DATA TO USE Block Start

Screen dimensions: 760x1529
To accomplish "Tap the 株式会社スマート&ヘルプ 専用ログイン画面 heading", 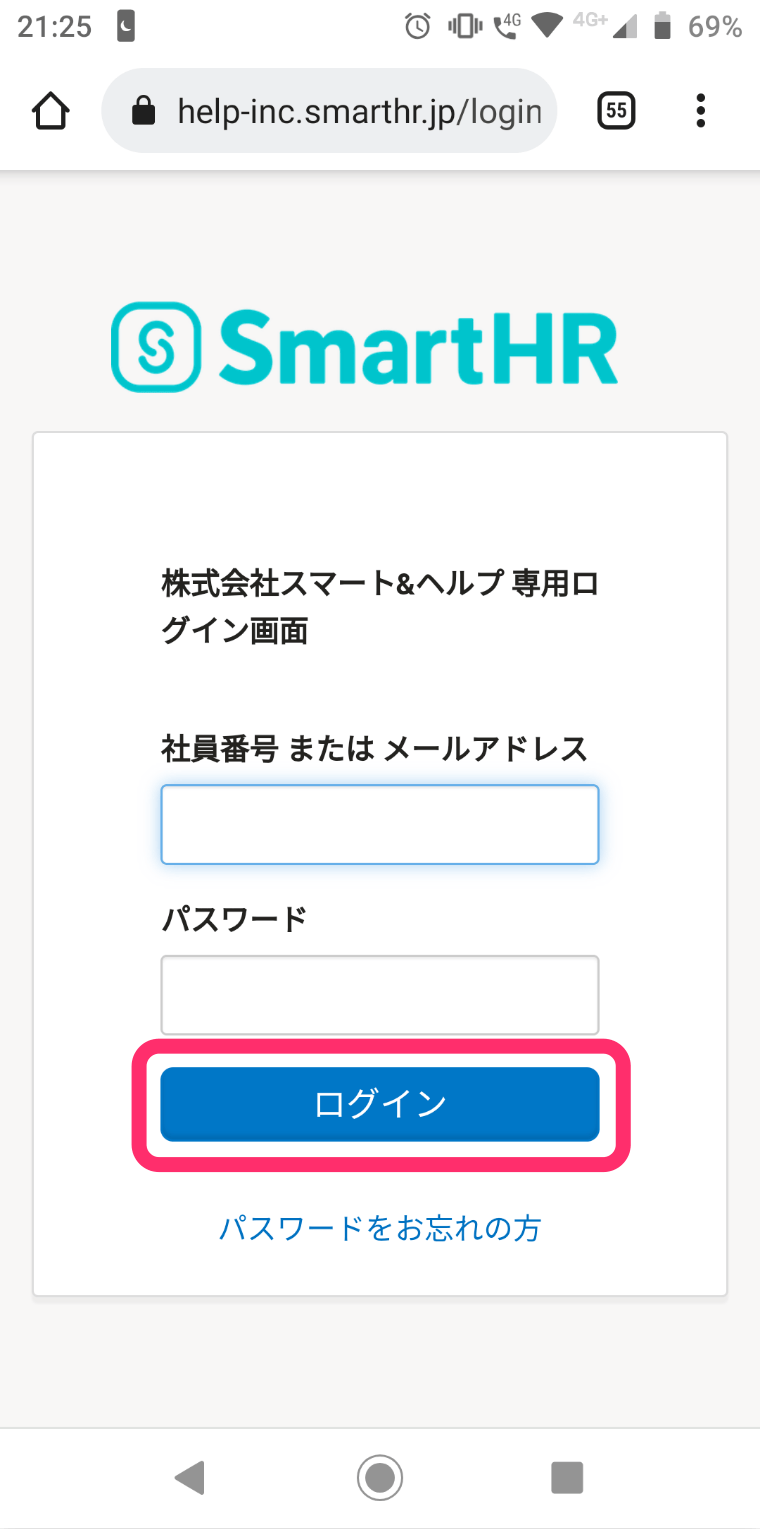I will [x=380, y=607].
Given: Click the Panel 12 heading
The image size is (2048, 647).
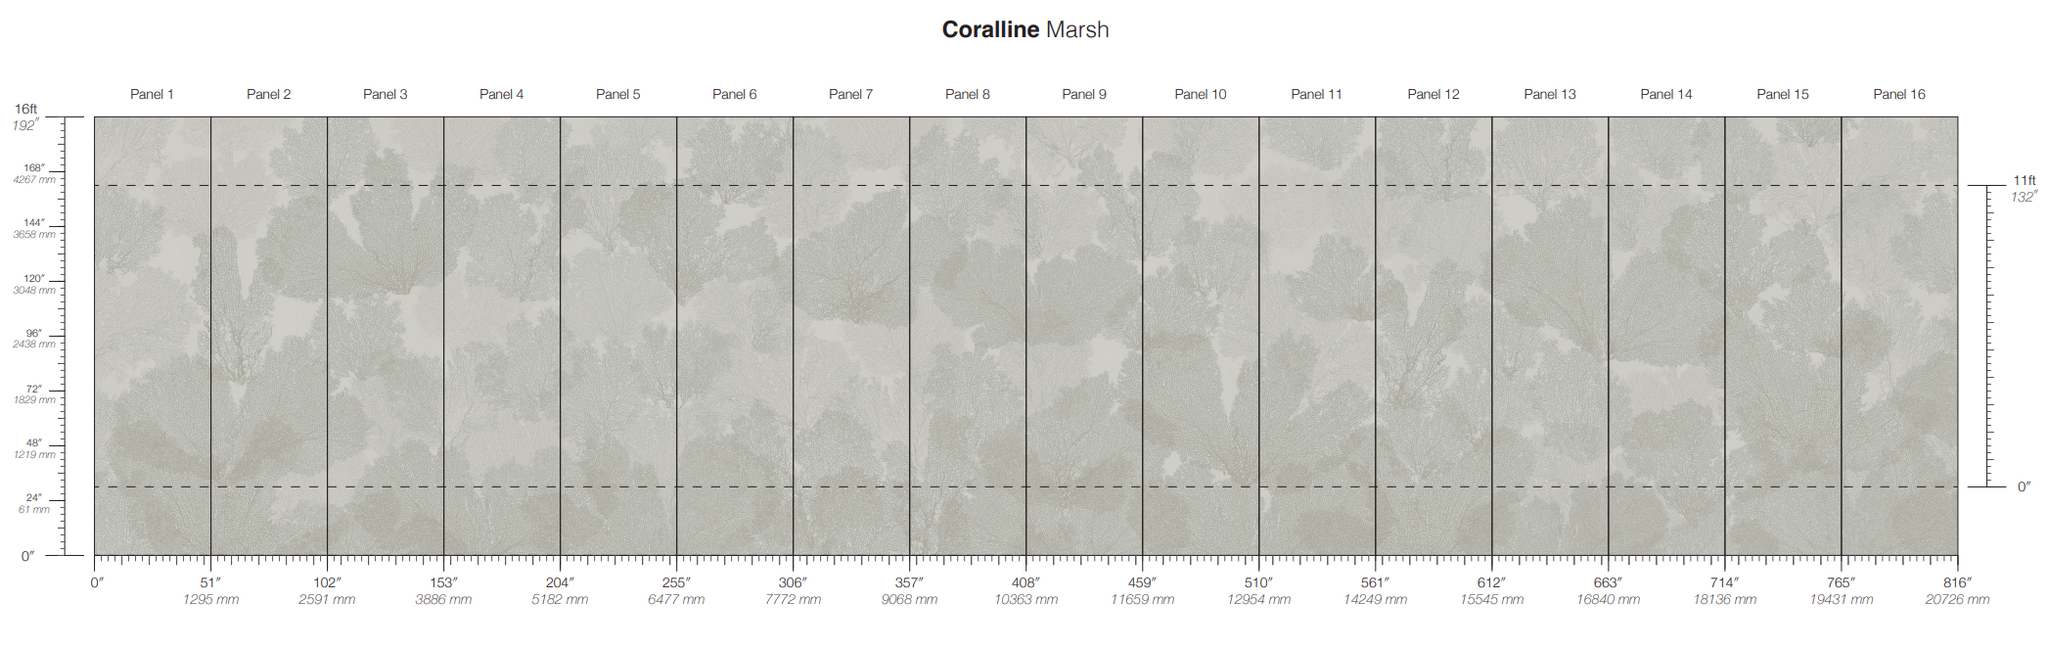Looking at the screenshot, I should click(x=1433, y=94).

DATA TO USE Block End

THE TASK — An exact copy is needed of every line from the line containing "Given: Click the Panel 12 heading" to the last line of the records; pictures stay out of it.

EXERCISE RESPONSE —
Given: Click the Panel 12 heading
The image size is (2048, 647).
Looking at the screenshot, I should click(x=1433, y=94).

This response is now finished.